Attention plays an important role in shaping what we learn and remember by favoring relevant features of our environment while discounting irrelevant information. My previous work targeted the post-learning influence of selective attention, showing that neural representations in lateral PFC and lateral occipital cortex reflect attentional biasing (Mack et al., 2013). A critical remaining question is how these attention-weighted knowledge representations develop during learning.
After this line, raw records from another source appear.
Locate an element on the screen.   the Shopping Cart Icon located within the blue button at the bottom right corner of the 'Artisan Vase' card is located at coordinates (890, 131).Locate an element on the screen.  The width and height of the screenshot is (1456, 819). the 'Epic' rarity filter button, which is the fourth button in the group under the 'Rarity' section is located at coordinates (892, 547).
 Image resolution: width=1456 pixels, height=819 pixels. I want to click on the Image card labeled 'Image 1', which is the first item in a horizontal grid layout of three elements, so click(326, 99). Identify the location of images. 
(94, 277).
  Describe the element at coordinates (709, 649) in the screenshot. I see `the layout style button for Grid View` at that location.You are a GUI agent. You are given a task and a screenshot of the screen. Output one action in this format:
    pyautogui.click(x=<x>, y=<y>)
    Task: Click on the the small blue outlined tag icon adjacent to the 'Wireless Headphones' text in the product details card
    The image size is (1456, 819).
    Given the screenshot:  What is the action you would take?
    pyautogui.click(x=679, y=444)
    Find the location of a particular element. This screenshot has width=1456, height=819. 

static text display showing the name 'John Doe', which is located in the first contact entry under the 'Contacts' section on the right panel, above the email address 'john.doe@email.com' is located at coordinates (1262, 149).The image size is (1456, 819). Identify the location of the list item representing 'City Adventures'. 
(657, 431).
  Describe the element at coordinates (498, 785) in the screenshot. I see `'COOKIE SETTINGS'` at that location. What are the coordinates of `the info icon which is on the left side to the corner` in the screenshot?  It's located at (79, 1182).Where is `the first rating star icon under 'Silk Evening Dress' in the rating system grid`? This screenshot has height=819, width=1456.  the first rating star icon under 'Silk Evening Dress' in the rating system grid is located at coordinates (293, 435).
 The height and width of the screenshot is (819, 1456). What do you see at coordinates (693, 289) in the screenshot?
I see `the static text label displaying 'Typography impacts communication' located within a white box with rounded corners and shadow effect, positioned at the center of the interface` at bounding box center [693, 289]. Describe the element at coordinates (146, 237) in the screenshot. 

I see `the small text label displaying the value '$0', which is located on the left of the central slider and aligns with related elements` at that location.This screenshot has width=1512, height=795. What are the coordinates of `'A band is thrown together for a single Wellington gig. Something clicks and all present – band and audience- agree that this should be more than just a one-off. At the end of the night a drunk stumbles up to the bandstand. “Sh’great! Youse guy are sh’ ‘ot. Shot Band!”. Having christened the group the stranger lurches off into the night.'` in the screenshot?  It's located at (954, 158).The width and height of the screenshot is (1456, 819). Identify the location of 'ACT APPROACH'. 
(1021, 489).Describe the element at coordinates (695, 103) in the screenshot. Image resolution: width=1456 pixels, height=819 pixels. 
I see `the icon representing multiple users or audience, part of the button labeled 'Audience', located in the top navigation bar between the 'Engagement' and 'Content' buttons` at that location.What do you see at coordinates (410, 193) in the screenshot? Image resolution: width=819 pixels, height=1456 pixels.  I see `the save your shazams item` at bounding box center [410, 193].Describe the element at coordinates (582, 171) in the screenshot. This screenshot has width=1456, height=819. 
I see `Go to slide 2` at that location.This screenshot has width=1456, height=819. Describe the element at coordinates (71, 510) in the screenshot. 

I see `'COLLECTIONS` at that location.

Further, how are knowledge structures updated when learning goals change? In a recent study (Mack, Love, & Preston, submitted; SfN 2015), I targeted the role of the hippocampus in learning with model-based predictions of knowledge formation. In doing so, I demonstrated that knowledge representations are dynamically shaped in memory through hippocampal interactions with frontoparietal selective attention mechanisms. These findings provide direct evidence that selective attention shapes the information that is stored in key memory structures during learning. Attention exerts a pervasive influence not only in what we gather from our immediate sensory experience, but also in what we remember and learn from those experiences.